**What is expected:**
How many lines of the entries below contain the string "Open"? Reply with the number alone.

**Stored records:**
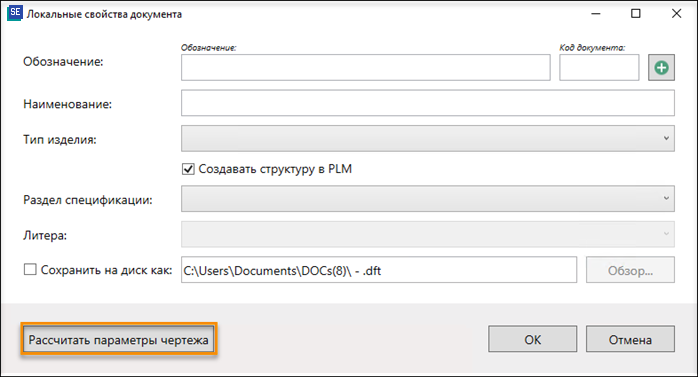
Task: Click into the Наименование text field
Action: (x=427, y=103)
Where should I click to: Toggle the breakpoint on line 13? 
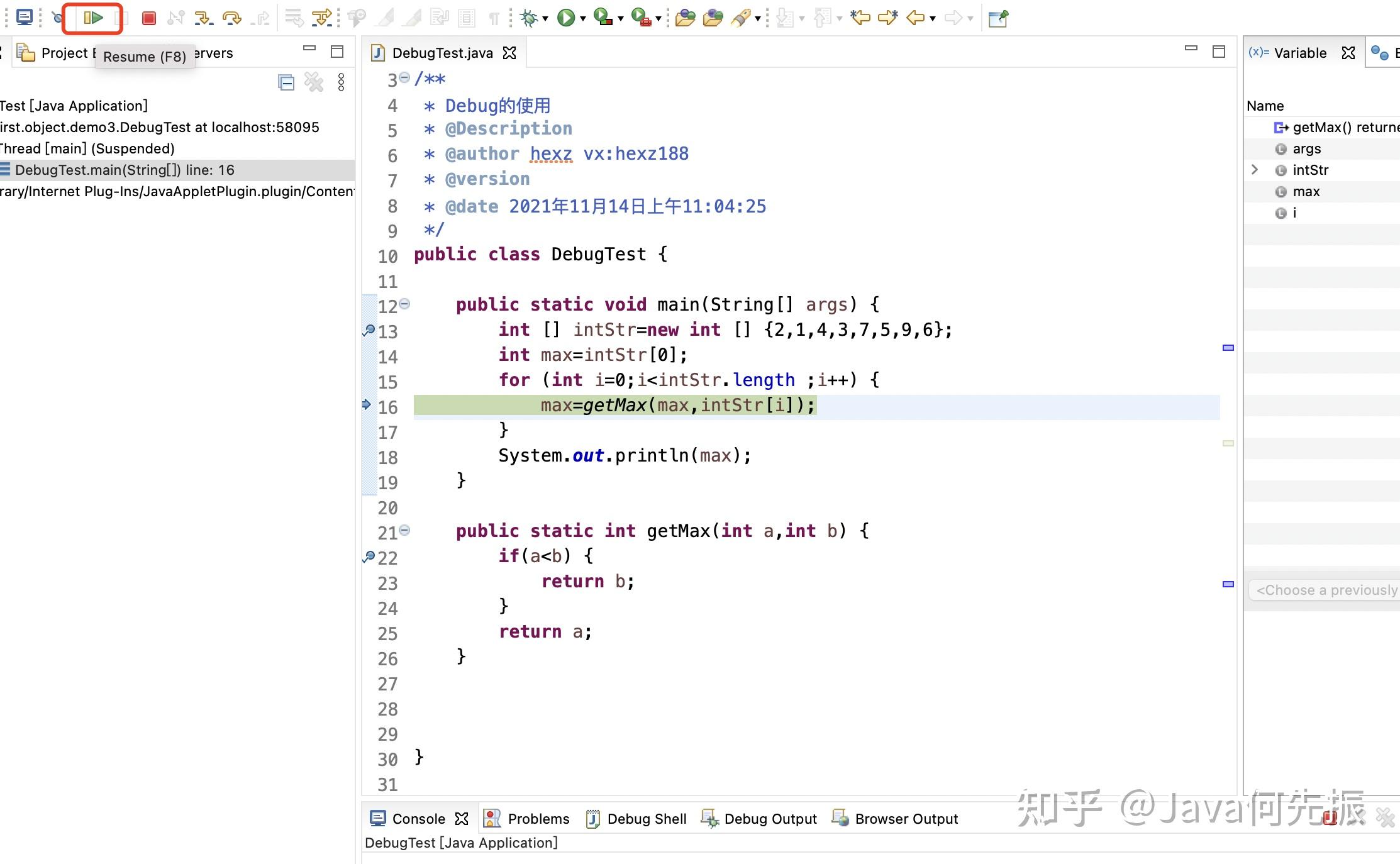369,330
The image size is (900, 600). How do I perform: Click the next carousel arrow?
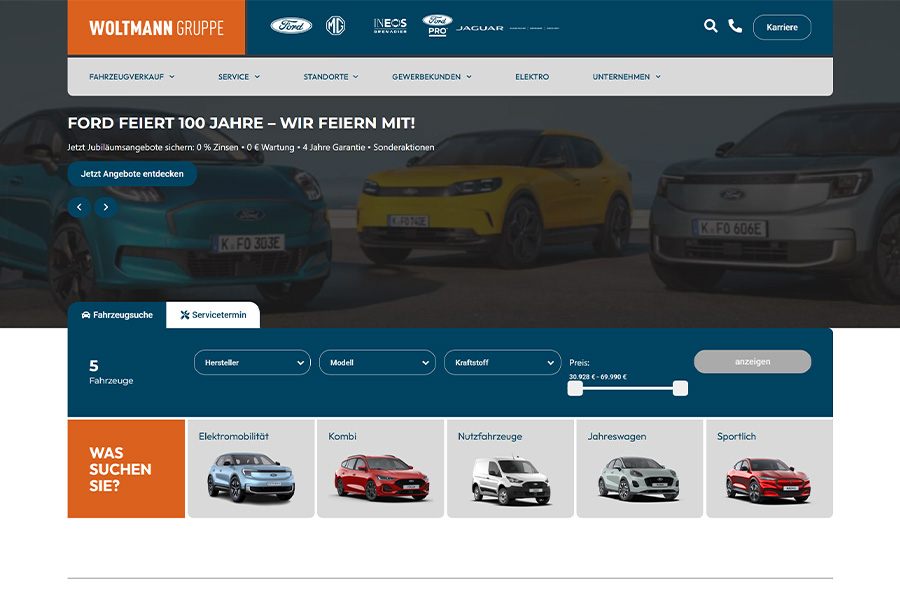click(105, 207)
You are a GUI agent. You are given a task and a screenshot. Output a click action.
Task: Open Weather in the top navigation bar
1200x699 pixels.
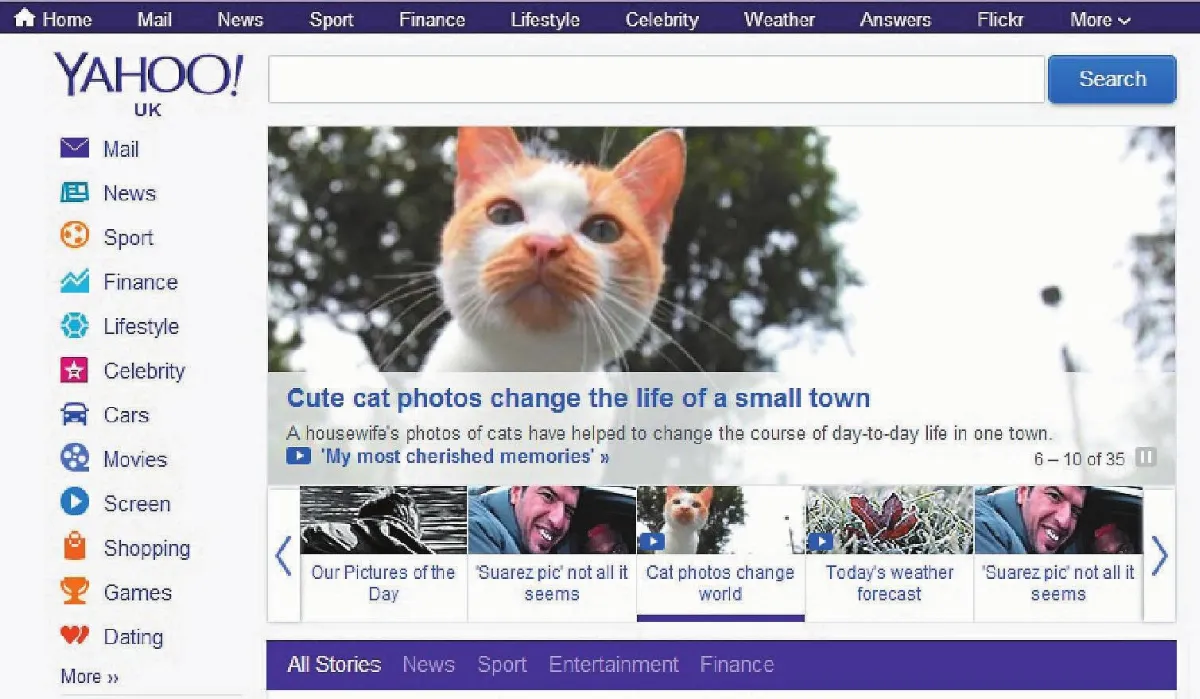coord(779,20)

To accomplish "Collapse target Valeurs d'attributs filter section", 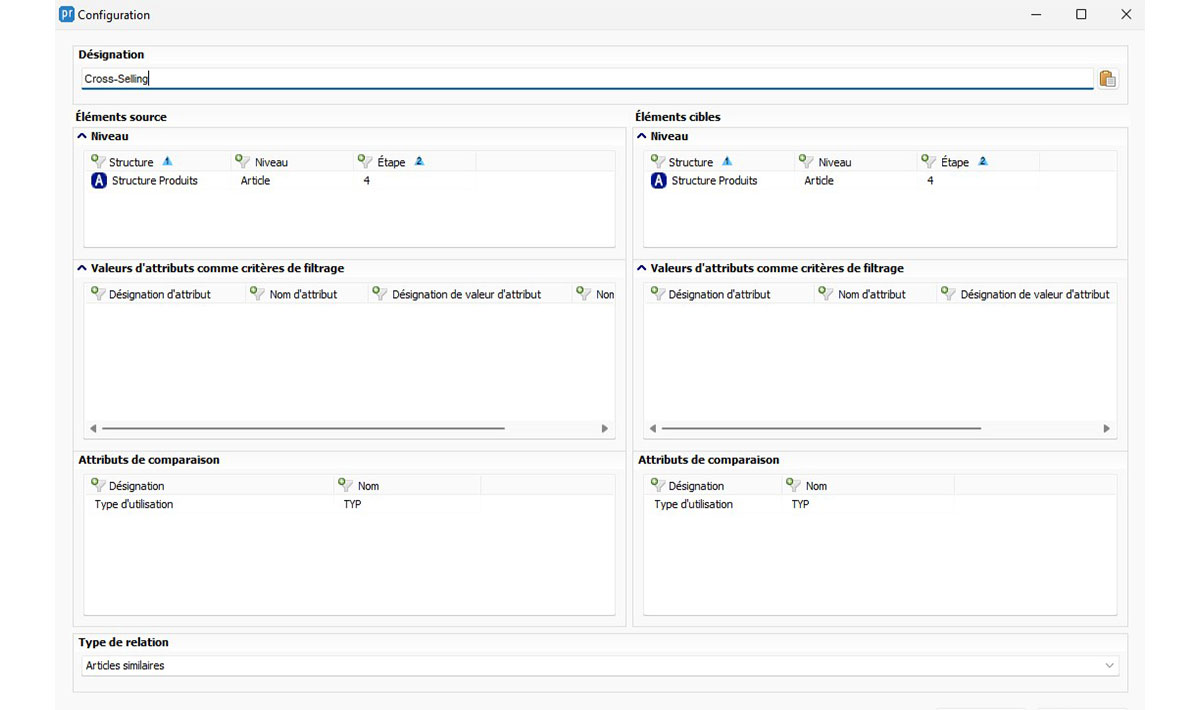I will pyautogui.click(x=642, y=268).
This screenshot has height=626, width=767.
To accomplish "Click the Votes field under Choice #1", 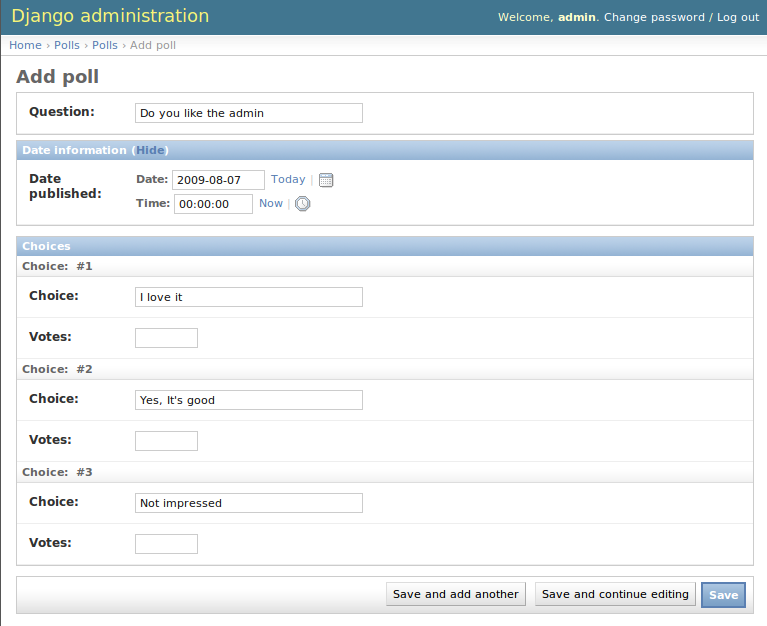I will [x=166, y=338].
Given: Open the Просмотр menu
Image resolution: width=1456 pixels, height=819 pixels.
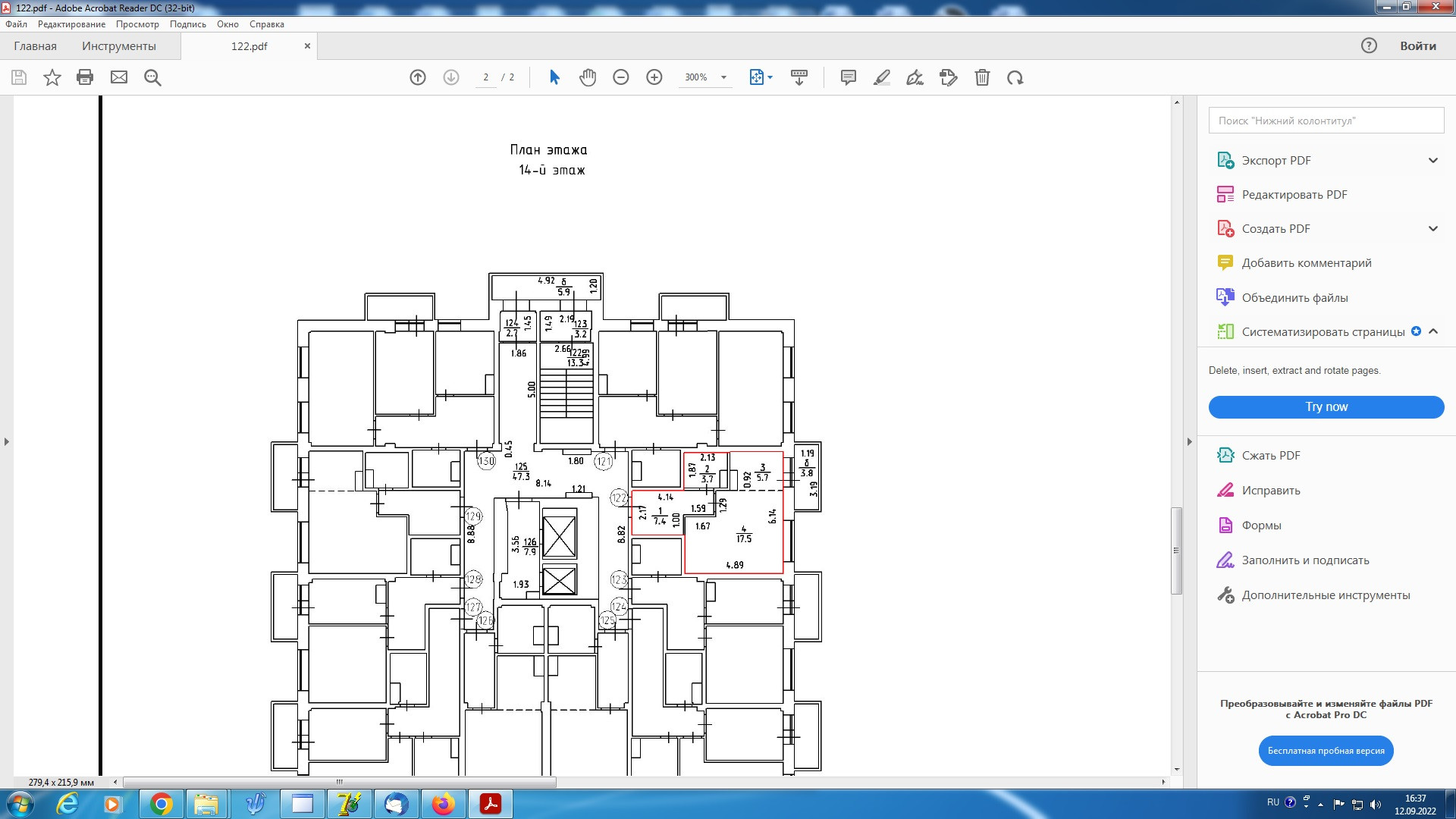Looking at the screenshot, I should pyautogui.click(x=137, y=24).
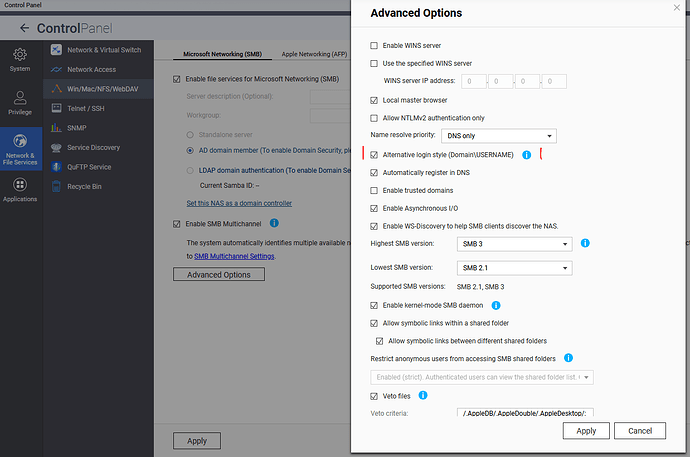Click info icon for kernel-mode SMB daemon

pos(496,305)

**Response to the task:**
2